Repeat only what runs from the line with "VOA English News (1154, 1485)" through the last line of the data below, both included, keeping every word as it is and leaving out the pictures.

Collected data
╔══
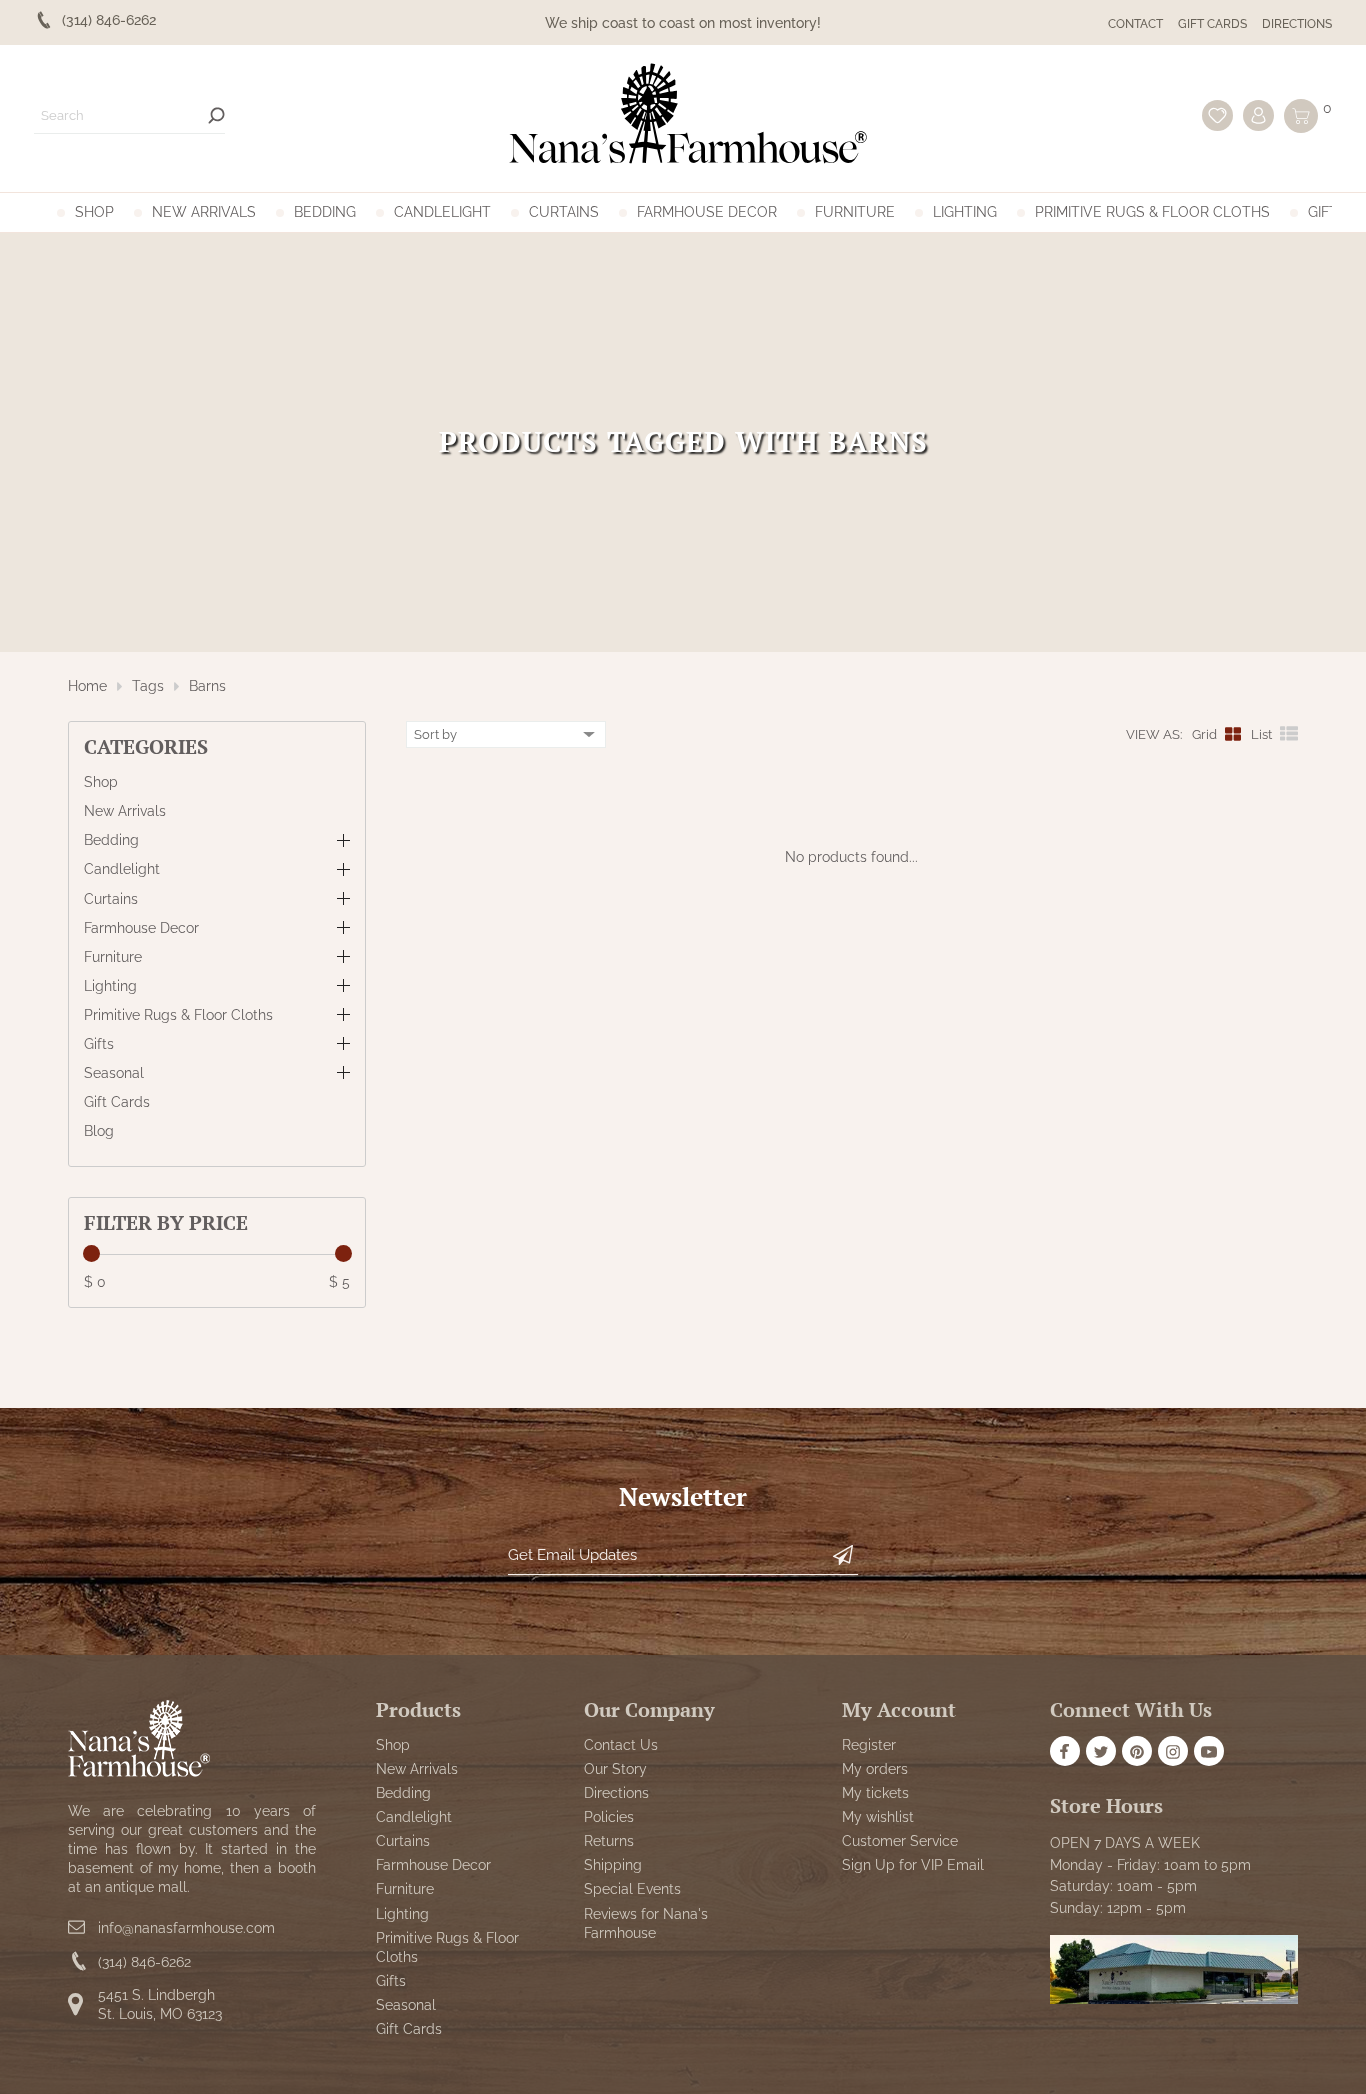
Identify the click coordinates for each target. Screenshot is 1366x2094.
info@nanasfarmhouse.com (186, 1928)
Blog (99, 1131)
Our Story (615, 1770)
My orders (875, 1770)
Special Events (632, 1890)
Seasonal (114, 1073)
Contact (1135, 24)
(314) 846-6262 (144, 1962)
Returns (609, 1842)
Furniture (855, 212)
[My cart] (1301, 116)
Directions (1297, 24)
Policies (609, 1818)
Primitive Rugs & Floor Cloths (1152, 212)
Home (87, 686)
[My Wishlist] (1217, 115)
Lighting (965, 212)
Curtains (564, 212)
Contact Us (621, 1746)
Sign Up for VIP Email (913, 1866)
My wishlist (878, 1818)
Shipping (613, 1866)
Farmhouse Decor (707, 212)
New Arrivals (204, 212)
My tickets (875, 1794)
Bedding (325, 212)
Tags (148, 686)
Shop (94, 212)
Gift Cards (1212, 24)
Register (869, 1746)
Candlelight (442, 212)
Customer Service (900, 1842)
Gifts (1327, 212)
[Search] (216, 115)
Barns (207, 686)
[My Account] (1258, 115)
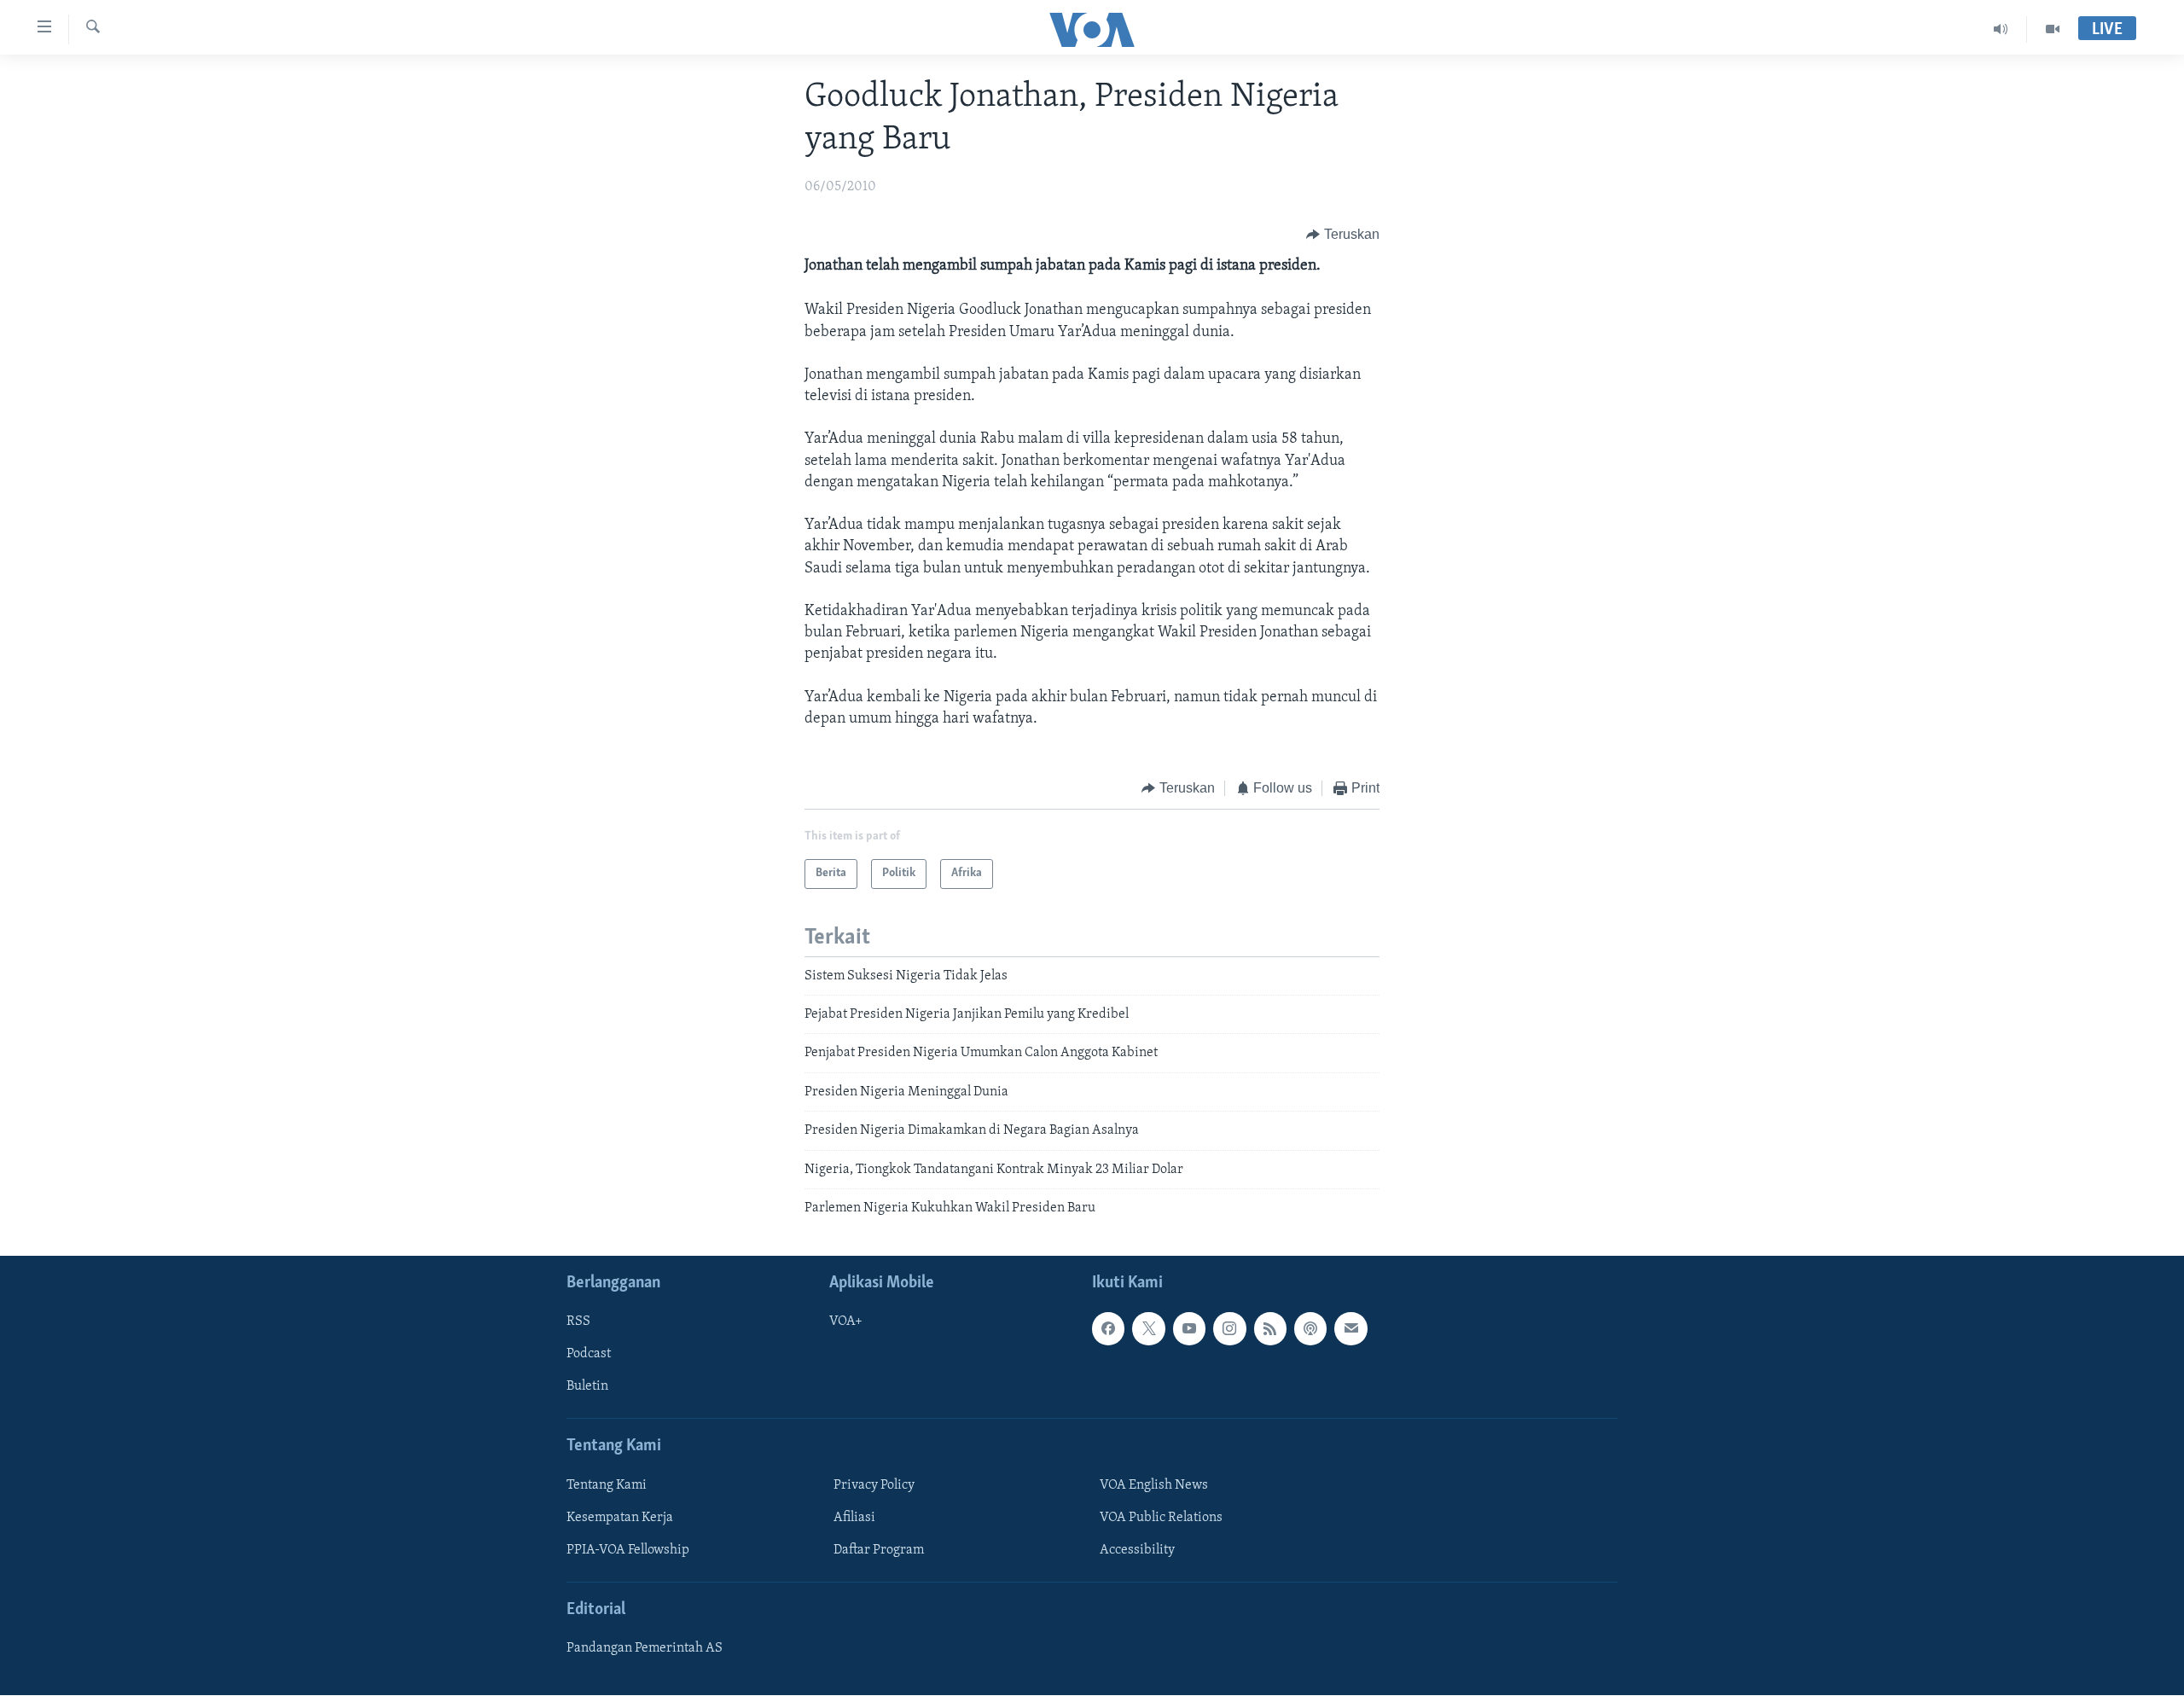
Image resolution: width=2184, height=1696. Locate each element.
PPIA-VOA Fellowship (627, 1550)
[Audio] (2001, 29)
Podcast (588, 1355)
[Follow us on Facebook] (1108, 1329)
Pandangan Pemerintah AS (644, 1649)
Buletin (587, 1387)
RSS (578, 1322)
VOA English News (1154, 1485)
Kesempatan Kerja (619, 1518)
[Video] (2052, 29)
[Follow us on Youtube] (1189, 1329)
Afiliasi (854, 1518)
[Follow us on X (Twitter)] (1148, 1329)
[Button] (1343, 235)
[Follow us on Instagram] (1229, 1329)
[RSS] (1270, 1329)
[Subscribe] (1350, 1329)
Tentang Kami (606, 1485)
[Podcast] (1310, 1329)
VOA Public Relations (1161, 1518)
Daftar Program (879, 1550)
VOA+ (846, 1322)
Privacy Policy (874, 1485)
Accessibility (1137, 1550)
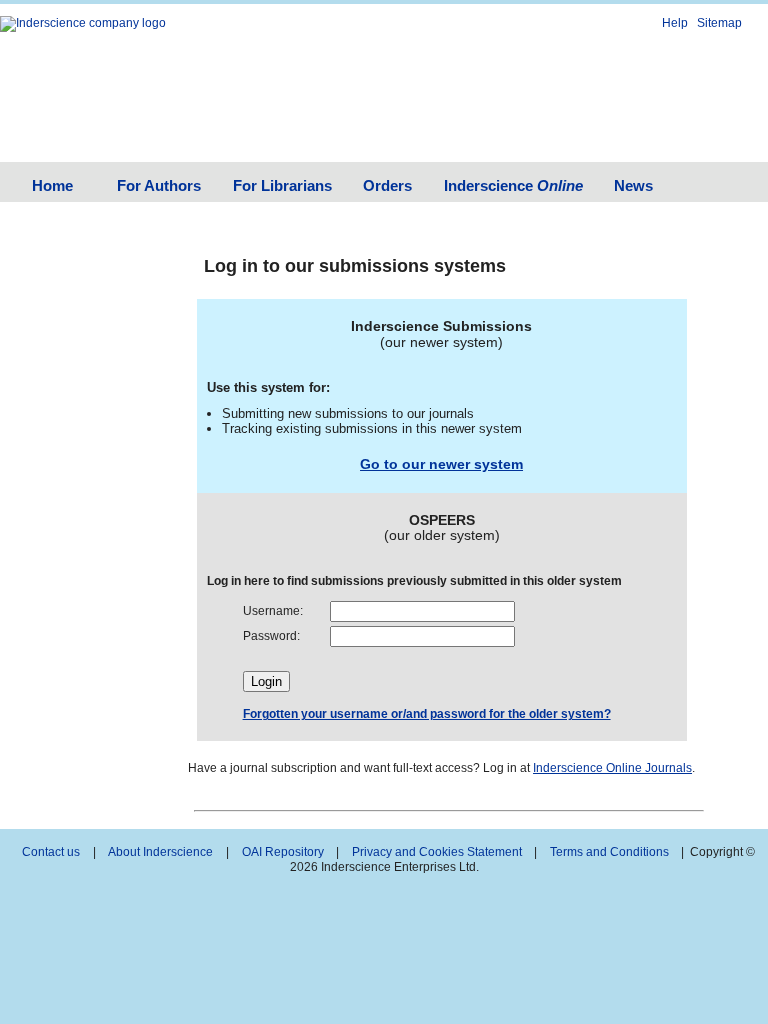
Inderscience (513, 185)
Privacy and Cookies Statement (437, 852)
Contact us (51, 852)
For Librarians (282, 185)
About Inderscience (160, 852)
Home (52, 185)
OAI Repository (283, 852)
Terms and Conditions (609, 852)
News (633, 185)
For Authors (159, 185)
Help (675, 23)
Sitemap (719, 23)
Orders (387, 185)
╚══
Result of the task:
VOA English News (1154, 1485)
Kesempatan Kerja (619, 1518)
[Video] (2052, 29)
[Follow us on Youtube] (1189, 1329)
Afiliasi (854, 1518)
[Follow us on X (Twitter)] (1148, 1329)
[Button] (1343, 235)
[Follow us on Instagram] (1229, 1329)
[RSS] (1270, 1329)
[Subscribe] (1350, 1329)
Tentang Kami (606, 1485)
[Podcast] (1310, 1329)
VOA Public Relations (1161, 1518)
Daftar Program (879, 1550)
VOA+ (846, 1322)
Privacy Policy (874, 1485)
Accessibility (1137, 1550)
Inderscience (513, 185)
Privacy and Cookies Statement (437, 852)
Contact us (51, 852)
For Librarians (282, 185)
About Inderscience (160, 852)
Home (52, 185)
OAI Repository (283, 852)
Terms and Conditions (609, 852)
News (633, 185)
For Authors (159, 185)
Help (675, 23)
Sitemap (719, 23)
Orders (387, 185)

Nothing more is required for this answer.